Personal information
- Full name: Edward John Harry Eden Morant
- Born: 29 January 1868 Westminster, London, England
- Died: 20 January 1910 (aged 41) Brockenhurst, Hampshire, England

Domestic team information
- 1895: Marylebone Cricket Club

Career statistics
| Competition | First-class |
| Matches | 1 |
| Runs scored | 3 |
| Batting average | – |
| 100s/50s | 0/0 |
| Top score | 3* |
| Balls bowled | 70 |
| Wickets | 2 |
| Bowling average | 17.00 |
| 5 wickets in innings | 0 |
| 10 wickets in match | 0 |
| Best bowling | 2/34 |
| Catches/stumpings | 0/– |
- Source: Cricinfo, 15 September 2021

= Edward Morant (cricketer, born 1868) =

English cricketer and diplomatic attaché

Edward John Harry Eden Morant (29 January 1868 — 20 January 1910) was an English first-class cricketer and diplomatic attaché.
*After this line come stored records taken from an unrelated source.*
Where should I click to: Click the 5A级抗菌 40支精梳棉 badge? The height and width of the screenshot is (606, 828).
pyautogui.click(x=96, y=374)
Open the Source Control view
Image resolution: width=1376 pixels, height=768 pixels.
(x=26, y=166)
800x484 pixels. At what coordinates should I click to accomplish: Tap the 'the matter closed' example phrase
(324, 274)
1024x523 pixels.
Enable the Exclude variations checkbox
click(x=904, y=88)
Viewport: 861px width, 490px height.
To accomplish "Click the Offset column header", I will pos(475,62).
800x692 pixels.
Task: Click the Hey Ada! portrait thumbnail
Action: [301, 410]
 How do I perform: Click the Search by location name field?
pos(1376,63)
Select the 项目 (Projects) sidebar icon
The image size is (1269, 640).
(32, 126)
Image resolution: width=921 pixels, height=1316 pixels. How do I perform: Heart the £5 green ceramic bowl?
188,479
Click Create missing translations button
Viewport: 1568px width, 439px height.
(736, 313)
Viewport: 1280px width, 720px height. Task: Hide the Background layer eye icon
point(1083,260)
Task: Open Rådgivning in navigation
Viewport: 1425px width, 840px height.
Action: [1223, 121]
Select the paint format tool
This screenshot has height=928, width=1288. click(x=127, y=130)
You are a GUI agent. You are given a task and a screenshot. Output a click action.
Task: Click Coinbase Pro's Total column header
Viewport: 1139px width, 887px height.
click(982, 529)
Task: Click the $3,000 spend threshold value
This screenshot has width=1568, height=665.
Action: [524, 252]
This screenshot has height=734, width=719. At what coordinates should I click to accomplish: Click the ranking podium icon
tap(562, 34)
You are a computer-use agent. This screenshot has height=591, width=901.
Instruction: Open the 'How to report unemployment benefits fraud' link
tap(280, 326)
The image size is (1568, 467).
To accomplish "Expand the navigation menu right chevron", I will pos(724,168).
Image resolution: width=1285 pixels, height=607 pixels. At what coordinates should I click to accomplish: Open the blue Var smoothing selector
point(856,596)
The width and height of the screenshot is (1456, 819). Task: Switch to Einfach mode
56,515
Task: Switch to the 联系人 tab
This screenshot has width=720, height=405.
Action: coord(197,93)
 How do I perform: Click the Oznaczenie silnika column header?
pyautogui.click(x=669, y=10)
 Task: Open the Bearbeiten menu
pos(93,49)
The son of John Morant, he was born at Westminster in January 1868. He was employed by the Foreign Office as a diplomatic attaché. Morant was appointed an honorary attaché at Athens in September 1890, prior to being transferred to Berlin in September 1891. In June 1892 he was transferred to Brussels, later serving for many years as attaché at Tangiers from November 1893. Morant was a great lover and liberal supporter of cricket, playing one first-class match for the Marylebone Cricket Club (MCC) against Dublin University at Dublin in 1895. He took two wickets in the match, dismissing Arthur Gwynn and Patrick Maxwell in the Dublin University second innings. He was appointed High Sheriff of Hampshire in 1907, having previously been unsuccessful in his 1904 nomination. He additionally served as a justice of the peace for Hampshire. Morant did much for the development of cricket in Hampshire, maintaining a personal cricket ground at his Brockenhurst Park estate, in addition to paying £25 per year to meet the expenses of the establishment in Southampton of a nursery for young cricketers. He died at his estate near Brockenhurst in January 1910, following an operation for appendicitis.